[EXERCISE DIRECTIONS]
The records that follow should be retyped word for word.

>>>>

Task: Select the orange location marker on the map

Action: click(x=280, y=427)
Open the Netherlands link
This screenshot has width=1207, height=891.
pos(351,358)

<<<<

[REPLY TO THE TASK]
Task: Select the orange location marker on the map

Action: click(x=280, y=427)
Open the Netherlands link
This screenshot has width=1207, height=891.
pos(351,358)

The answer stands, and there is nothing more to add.